# Passage provided
##########
    • As a young technological civilization, we should have protection and sustenance of our home planet as first priority, A trillions of dollars megatechnology “backup” attempt could distract from this. We can use our space technology to protect Earth against asteroids, to move damaging mining operations into space, for solar power, and for scientific discovery.
    • Mars has much more potential for surface and near surface habitats for indigenous life than realized before. These habitats could host lifeforms that are vulnerable, for instance early life based on RNA and ribozymes instead of ribosomes, out evolved on Earth by DNA based life.
    • We have protection guidelines on Earth to stop microbial contamination of vulnerable habitats such as lake Vostok (an isolated lake below 3.5 kilometers of ice in Antarctica). Humans would not be permitted to descend into this lake at present.
    • Mars can be explored from orbit more effectively than from the surface, using telerobotics.
    • Humans in clumsy spacesuits don't have special advantages over telerobots on the Mars surface
    • From orbit, you can “teleport” via telepresence to anywhere on Mars with immersive virtual reality experience of the surface.
    • We have miniaturized life detection instruments on a chip, that just a decade ago filled an entire laboratory
      "If such capabilities were to become available, one advantage is that the experiment would not be limited by the small amount of material that a Mars sample return mission would provide. What is more, with the use of rovers, an in situ experiment could be conducted over a wide range of locations." (Page 41 of Safe on Mars)
      These are now the most effective way to search for Mars life, past and present (as eight exobiologists said in a white paper for the decadal review). With our recent complex understanding of Mars processes, a sample return will not prove that Mars is safe for humans, or that humans are safe for Mars. Find out more
    • We should return samples from Mars either sterilized or to above GEO, or both, at least for preliminary investigation. It is far easier, both physically and legally, to return them to Earth after we know what is in them. Otherwise we are left with the daunting task to design for safe handling of any conceivable Mars exobiology, based only on knowledge of DNA based life.
##########
# Required tasks
1 - Copy the section of the passage on Mars exploration from "These are now" to "of DNA based life." word for word.
2 - Answer these questions from the passage on Mars exploration:
(a) Under how much ice does lake Vostok lie?
(b) How many exobiologists wrote the white paper for the decadal review?
(c) Besides sterilizing them, where does the passage say samples from Mars could be returned?

Collected data entries:
##########
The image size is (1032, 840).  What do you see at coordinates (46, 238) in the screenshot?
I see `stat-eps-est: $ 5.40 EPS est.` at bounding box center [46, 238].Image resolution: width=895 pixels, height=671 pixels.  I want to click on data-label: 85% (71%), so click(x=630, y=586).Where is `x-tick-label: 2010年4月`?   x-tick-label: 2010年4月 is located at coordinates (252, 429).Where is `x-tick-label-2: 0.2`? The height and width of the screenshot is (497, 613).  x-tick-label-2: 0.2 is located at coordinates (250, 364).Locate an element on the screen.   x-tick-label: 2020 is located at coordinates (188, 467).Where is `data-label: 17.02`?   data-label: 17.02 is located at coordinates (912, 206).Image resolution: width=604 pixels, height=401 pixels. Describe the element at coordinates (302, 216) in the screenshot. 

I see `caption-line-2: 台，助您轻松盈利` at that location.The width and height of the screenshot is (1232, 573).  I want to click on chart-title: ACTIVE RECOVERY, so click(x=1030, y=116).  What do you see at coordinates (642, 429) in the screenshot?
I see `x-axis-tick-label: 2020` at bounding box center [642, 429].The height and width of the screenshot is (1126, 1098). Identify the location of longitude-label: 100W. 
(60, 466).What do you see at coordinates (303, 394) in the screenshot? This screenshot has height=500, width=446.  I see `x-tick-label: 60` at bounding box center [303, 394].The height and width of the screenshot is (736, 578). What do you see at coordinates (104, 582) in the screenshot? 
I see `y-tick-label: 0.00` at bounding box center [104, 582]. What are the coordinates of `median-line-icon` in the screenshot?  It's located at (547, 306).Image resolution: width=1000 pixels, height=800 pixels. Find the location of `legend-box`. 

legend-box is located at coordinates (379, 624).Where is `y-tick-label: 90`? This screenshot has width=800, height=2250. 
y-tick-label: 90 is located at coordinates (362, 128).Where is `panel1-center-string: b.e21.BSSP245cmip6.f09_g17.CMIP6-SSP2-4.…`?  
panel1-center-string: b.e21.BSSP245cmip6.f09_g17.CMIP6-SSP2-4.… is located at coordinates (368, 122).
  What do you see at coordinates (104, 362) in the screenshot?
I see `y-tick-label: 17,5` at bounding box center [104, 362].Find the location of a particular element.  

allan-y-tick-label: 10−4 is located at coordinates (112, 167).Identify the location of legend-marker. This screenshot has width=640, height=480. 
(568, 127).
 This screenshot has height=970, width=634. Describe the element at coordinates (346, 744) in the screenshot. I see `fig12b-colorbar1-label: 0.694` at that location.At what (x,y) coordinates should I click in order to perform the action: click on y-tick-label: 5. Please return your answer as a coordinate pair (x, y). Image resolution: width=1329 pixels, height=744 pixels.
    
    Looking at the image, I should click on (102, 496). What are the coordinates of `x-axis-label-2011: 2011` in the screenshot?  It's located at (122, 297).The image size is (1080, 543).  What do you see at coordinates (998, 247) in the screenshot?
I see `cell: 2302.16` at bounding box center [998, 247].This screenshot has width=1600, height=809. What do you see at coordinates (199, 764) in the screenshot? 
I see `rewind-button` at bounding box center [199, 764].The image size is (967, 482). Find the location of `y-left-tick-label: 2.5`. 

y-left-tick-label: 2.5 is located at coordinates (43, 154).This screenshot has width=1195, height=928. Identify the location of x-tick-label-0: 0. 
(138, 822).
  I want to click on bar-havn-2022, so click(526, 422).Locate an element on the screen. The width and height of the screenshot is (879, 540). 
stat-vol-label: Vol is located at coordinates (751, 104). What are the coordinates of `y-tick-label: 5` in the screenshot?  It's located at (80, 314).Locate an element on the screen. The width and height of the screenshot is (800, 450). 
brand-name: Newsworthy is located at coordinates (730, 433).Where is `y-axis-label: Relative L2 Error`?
##########
# Exercise results
1 -
These are now the most effective way to search for Mars life, past and present (as eight exobiologists said in a white paper for the decadal review). With our recent complex understanding of Mars processes, a sample return will not prove that Mars is safe for humans, or that humans are safe for Mars. Find out more
    • We should return samples from Mars either sterilized or to above GEO, or both, at least for preliminary investigation. It is far easier, both physically and legally, to return them to Earth after we know what is in them. Otherwise we are left with the daunting task to design for safe handling of any conceivable Mars exobiology, based only on knowledge of DNA based life.

2 -
(a) 3.5 kilometers of ice
(b) Eight
(c) To above GEO